- PROBLEM DESCRIPTION: The reply should hold every line of the listing exactly, and none of its images.
------------------------------------
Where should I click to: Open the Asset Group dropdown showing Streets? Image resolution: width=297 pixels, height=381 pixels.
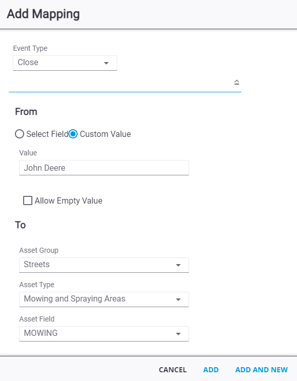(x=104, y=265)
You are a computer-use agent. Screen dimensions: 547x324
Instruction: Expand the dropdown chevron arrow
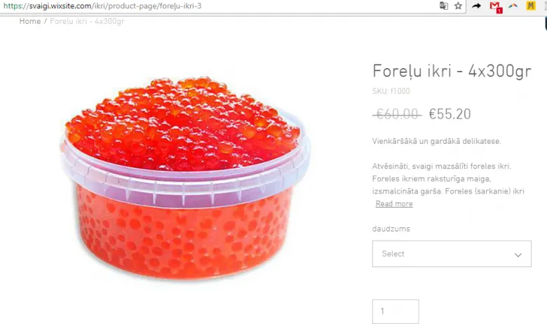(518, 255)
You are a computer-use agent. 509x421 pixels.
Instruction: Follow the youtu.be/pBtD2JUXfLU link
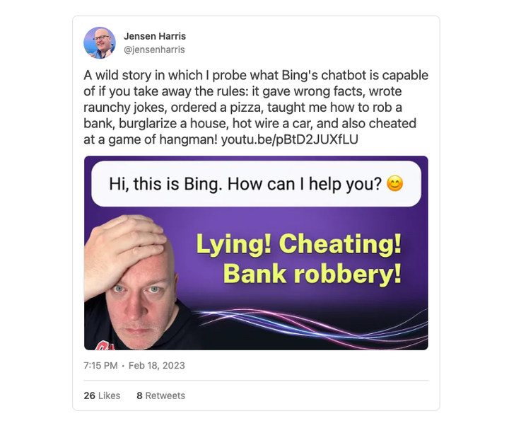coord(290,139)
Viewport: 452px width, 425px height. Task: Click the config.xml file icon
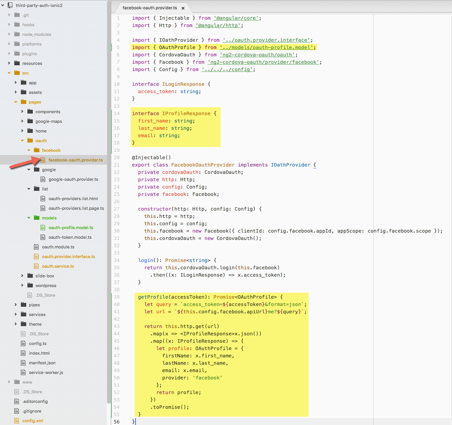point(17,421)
------------------------------------
- EXPECTED ANSWER:
Where should I click to: Open the Asset Group dropdown showing Streets? Image resolution: width=297 pixels, height=381 pixels.
(x=104, y=265)
You are a computer-use agent. Screen dimensions: 547x324
Instruction: Expand the dropdown chevron arrow
(518, 255)
You are a computer-use agent. 509x421 pixels.
Instruction: Follow the youtu.be/pBtD2JUXfLU link
coord(290,139)
Viewport: 452px width, 425px height. Task: Click the config.xml file icon
point(17,421)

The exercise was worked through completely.